## What is needed
Express the records from the line containing "The height and width of the screenshot is (819, 1456)." through the line containing "coord(261,165)" as a two-column CSV with the header row request,answer. Give one row per request, holding its text and its answer, each in its own quoted field with any line breaks replaced by spaces.

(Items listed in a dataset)
════════════════════

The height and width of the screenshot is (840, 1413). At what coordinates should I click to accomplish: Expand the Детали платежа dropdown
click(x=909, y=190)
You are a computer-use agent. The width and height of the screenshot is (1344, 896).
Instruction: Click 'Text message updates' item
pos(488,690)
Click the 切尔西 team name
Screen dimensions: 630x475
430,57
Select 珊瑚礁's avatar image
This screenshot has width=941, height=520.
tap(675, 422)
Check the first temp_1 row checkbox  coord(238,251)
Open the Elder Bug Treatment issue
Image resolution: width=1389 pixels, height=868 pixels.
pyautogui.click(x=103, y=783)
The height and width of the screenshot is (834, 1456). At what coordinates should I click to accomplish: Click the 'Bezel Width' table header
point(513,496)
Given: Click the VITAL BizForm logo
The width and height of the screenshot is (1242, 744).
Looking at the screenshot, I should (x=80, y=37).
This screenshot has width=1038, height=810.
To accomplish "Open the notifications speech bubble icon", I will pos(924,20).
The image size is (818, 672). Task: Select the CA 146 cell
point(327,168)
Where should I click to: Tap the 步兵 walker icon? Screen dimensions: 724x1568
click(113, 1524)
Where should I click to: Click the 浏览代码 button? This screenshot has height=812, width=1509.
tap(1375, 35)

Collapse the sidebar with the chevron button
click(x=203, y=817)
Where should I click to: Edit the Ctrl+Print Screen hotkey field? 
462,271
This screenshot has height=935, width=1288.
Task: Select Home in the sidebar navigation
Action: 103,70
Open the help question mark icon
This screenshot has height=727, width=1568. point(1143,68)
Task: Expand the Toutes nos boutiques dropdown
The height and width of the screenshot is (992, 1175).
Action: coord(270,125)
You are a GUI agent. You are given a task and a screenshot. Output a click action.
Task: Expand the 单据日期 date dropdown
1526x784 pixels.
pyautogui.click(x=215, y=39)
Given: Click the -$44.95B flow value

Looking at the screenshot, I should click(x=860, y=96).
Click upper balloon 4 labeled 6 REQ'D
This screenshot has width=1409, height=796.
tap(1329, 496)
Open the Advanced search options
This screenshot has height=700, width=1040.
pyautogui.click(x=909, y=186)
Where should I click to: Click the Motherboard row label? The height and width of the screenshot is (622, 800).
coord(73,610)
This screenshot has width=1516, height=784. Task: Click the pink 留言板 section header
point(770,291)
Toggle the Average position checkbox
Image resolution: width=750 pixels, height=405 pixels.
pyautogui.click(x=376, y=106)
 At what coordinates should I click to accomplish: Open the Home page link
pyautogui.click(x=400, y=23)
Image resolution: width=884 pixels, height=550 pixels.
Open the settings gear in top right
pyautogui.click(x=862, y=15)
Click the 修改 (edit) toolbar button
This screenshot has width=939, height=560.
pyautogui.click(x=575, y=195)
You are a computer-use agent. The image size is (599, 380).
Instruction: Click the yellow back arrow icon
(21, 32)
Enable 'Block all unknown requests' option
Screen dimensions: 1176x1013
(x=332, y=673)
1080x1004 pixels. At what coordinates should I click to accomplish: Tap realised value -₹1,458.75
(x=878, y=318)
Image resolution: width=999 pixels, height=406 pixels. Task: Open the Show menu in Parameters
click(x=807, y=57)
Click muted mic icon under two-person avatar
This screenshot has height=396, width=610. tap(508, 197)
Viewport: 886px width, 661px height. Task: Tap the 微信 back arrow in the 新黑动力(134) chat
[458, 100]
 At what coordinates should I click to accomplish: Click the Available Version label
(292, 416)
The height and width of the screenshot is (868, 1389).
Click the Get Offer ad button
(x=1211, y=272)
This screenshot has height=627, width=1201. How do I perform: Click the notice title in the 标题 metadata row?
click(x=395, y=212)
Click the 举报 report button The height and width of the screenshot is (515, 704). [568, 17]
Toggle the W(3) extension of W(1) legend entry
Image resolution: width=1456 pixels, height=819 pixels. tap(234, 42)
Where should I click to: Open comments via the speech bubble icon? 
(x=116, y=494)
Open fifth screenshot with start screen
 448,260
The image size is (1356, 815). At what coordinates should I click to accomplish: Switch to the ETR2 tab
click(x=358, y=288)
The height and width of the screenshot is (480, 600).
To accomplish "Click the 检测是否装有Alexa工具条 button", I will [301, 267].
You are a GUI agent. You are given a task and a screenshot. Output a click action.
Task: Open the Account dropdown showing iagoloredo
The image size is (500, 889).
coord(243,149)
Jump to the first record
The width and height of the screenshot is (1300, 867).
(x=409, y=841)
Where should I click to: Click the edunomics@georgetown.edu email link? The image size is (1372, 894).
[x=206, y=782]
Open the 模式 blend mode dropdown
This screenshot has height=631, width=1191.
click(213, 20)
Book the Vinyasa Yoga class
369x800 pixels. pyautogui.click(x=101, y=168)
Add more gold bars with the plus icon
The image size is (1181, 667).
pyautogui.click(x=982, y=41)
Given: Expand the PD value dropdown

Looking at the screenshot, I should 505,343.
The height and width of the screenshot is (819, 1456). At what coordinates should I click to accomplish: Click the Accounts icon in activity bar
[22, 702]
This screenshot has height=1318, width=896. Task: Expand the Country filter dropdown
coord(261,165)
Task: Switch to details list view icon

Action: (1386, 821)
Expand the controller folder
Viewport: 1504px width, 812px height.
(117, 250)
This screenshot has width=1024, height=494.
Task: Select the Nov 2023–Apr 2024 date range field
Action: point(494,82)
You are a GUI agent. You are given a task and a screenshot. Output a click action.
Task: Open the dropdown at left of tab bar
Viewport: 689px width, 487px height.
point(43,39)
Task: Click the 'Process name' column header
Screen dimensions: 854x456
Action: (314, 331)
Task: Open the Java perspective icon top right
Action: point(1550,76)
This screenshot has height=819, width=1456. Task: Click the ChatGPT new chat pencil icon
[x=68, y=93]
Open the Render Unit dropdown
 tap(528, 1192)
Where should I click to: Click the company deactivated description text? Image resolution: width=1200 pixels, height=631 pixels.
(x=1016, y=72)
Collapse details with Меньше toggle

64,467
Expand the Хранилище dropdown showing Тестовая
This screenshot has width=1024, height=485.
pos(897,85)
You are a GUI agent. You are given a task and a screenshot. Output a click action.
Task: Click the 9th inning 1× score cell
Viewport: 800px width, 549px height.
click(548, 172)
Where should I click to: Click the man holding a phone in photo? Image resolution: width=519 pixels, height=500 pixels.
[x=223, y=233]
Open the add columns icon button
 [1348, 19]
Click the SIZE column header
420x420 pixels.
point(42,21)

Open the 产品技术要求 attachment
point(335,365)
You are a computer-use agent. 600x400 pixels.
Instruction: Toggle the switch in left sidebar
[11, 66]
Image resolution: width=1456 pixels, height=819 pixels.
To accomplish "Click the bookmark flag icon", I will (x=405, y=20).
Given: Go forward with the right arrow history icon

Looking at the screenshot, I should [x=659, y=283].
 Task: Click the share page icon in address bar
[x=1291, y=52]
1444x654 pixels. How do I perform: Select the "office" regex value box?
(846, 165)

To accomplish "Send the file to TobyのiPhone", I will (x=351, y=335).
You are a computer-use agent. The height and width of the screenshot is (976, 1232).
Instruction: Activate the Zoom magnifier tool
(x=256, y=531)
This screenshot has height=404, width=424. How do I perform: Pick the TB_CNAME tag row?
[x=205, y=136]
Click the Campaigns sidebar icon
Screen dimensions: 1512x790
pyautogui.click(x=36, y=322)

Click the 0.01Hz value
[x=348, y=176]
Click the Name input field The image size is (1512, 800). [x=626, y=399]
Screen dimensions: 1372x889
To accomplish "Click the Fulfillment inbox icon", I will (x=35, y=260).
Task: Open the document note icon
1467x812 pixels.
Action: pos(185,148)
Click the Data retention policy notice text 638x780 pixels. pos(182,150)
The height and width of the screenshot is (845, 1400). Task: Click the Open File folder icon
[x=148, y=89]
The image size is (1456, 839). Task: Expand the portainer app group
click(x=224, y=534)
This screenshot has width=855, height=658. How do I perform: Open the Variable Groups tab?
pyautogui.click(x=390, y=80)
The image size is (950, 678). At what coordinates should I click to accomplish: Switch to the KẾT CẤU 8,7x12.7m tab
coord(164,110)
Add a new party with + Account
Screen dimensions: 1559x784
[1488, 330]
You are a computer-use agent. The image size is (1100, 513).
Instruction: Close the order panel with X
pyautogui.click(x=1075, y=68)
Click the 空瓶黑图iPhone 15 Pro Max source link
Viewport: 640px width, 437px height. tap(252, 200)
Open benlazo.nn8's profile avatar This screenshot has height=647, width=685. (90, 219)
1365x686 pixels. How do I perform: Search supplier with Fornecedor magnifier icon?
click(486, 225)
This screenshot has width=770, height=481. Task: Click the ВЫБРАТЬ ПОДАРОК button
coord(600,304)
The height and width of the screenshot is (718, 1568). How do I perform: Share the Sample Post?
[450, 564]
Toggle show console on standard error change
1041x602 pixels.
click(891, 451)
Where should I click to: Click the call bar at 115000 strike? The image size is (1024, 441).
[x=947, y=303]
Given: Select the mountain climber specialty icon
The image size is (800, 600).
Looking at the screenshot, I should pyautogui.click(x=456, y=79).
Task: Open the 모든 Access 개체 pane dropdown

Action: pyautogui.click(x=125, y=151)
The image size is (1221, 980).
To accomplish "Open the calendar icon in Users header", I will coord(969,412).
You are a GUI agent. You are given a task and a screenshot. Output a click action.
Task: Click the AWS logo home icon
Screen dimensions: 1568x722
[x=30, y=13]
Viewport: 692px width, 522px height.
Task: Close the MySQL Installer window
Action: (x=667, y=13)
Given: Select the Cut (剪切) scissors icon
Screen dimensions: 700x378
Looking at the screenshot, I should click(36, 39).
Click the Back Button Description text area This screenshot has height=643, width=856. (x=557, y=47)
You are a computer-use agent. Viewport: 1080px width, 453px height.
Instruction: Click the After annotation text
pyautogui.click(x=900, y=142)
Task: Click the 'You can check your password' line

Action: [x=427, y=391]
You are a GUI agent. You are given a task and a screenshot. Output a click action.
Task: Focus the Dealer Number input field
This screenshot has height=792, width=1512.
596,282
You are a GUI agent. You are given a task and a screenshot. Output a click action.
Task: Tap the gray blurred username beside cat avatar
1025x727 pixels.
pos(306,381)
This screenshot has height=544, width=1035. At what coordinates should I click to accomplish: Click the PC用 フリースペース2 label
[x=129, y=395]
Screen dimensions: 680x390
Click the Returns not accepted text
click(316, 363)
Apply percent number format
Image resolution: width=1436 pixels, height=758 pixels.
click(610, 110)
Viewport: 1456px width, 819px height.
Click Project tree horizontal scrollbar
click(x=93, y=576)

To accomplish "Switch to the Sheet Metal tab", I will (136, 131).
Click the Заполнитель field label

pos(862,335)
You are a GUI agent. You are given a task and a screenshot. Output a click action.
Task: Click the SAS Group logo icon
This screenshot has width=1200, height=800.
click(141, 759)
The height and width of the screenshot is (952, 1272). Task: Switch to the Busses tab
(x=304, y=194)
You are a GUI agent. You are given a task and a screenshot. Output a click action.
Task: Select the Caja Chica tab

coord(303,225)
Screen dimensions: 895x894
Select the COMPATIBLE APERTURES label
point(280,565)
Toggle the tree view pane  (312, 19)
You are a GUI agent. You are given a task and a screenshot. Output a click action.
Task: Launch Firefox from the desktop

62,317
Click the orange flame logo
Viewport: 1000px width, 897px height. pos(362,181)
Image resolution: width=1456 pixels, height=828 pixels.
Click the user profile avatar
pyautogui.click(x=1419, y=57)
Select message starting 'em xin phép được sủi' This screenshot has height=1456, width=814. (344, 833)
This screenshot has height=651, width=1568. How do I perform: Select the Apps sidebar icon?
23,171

════════════════════

## Expected answer
request,answer
"The height and width of the screenshot is (819, 1456). At what coordinates should I click to accomplish: Click the Accounts icon in activity bar","[22, 702]"
"This screenshot has height=1318, width=896. Task: Expand the Country filter dropdown","coord(261,165)"